Why the Skunk?

The squadron motto, “Spray and Pray,” refers to a technique used by machine gunners whereby they fire their automatic weapons at the enemy in long, sweeping bursts, without lining up each shot or group of shots, yet hoping to achieve accurate results. 

On the Spray and Pray Squadron’s first mission to go down in enemy territory, the B-25’s pilot, Captain Thomas S. Simpson, manned the top turret guns as enemy soldiers advanced from both north and south.  He described his instinctive reaction:  “I cut down every one of them. I didn't fire in bursts. I just poured it on―like with a garden hose. . . . I must have shot about 600 rounds.”  His courageous actions provided a dramatic demonstration of “spray and pray.”

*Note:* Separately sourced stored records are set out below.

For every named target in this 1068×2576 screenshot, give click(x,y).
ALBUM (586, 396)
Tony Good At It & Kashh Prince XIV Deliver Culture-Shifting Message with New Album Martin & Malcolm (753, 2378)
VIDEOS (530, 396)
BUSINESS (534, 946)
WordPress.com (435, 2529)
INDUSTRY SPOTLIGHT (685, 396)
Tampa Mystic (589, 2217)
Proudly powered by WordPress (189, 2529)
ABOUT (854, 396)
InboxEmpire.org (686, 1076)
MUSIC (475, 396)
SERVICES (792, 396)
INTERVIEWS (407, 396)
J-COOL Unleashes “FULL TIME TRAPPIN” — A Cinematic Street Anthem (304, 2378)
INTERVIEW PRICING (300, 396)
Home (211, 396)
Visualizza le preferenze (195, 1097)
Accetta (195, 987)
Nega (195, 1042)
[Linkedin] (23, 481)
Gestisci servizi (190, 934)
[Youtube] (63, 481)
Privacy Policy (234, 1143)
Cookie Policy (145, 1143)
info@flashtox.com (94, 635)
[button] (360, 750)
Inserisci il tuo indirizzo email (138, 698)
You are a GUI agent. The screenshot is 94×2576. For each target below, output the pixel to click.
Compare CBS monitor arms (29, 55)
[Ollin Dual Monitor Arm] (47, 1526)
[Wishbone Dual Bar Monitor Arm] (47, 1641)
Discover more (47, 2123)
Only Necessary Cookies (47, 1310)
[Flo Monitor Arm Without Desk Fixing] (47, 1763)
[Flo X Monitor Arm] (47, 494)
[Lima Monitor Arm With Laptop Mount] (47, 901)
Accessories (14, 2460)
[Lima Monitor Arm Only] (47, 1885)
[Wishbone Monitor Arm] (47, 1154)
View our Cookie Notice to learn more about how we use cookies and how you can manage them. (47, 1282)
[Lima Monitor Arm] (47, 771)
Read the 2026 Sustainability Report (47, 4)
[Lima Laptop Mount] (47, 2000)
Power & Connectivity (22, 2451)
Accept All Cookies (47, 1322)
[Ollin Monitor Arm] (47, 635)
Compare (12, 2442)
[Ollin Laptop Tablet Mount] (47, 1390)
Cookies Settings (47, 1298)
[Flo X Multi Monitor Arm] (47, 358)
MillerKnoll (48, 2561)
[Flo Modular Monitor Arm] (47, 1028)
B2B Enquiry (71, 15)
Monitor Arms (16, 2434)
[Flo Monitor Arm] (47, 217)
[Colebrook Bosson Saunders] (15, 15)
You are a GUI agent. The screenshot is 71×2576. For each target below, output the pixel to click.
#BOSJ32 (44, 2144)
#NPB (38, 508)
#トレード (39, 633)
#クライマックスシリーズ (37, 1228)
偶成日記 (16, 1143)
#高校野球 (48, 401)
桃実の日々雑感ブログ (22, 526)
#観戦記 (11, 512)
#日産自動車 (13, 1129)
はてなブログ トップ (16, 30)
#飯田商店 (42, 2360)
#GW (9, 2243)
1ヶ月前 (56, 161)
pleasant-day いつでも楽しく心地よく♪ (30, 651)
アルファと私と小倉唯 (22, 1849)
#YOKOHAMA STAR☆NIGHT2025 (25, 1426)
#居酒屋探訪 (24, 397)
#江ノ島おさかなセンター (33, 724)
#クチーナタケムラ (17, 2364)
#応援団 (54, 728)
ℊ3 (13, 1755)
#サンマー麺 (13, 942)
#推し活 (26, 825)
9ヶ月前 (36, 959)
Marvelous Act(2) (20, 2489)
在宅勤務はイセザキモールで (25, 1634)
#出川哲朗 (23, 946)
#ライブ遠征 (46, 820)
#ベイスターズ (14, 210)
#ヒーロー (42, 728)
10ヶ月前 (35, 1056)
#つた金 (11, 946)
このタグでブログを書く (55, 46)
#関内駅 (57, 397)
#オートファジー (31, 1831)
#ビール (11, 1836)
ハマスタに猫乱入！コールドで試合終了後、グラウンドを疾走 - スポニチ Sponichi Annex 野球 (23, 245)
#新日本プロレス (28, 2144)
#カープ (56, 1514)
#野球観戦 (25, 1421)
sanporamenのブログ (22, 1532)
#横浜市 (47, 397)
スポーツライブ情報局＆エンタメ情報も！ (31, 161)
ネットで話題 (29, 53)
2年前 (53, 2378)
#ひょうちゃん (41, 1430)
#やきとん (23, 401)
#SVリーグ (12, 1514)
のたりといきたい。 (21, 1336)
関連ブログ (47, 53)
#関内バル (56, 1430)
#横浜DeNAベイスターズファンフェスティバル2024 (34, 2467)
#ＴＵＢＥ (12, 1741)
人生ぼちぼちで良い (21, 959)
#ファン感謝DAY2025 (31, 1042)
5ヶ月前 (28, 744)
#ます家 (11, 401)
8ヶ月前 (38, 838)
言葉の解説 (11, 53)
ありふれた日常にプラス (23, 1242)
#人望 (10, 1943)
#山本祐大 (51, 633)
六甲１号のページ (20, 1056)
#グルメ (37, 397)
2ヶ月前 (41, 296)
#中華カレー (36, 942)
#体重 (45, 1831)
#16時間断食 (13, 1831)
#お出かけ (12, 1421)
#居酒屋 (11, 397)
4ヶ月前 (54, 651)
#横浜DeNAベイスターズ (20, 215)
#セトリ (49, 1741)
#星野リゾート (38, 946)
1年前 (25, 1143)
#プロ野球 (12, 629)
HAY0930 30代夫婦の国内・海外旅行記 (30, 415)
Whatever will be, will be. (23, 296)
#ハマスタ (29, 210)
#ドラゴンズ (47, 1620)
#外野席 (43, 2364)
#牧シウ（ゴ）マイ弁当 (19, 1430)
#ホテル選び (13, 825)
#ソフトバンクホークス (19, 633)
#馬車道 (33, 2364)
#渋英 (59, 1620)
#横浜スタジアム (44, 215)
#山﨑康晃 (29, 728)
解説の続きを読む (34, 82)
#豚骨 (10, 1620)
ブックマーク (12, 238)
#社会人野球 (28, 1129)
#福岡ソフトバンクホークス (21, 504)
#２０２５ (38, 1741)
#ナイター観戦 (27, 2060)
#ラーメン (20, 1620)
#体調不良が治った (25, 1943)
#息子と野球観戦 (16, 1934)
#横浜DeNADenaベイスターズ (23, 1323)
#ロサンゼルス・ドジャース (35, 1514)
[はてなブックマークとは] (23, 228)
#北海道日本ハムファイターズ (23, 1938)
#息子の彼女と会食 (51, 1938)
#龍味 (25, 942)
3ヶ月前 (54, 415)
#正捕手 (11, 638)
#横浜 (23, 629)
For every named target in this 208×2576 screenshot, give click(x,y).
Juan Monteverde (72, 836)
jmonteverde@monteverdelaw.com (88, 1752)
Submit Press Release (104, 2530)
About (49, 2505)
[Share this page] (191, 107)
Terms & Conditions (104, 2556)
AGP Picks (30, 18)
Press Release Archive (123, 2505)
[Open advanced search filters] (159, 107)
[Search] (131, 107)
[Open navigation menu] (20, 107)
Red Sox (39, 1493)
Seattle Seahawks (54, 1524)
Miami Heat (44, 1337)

Appearing on a leather patch sewn on their flight jackets and painted on the noses of their B-25 bombers, the North American skunk was chosen as their mascot by American members of the 3rd Bomb Squadron because of its natural defense mechanism: spraying anything that poses a potential threat with a noxious, sulfurous secretion from a scent gland beneath its tail. This small but fearless animal has few natural enemies because of its unexpectedly revolting counterattack against predators.

In the squadron insignia, the skunk wears a self-protective peg-type clothespin on its nose, while its tail is raised in the “armed” position. Above its back is the target: a burnt orange “rising sun” that symbolizes imperial Japan. This distinctive design was created by the squadron supply officer, Captain John C. Hinrichs Jr.

The skunk in the squadron insignia warned the enemy that approaching too near would lead to dire consequences!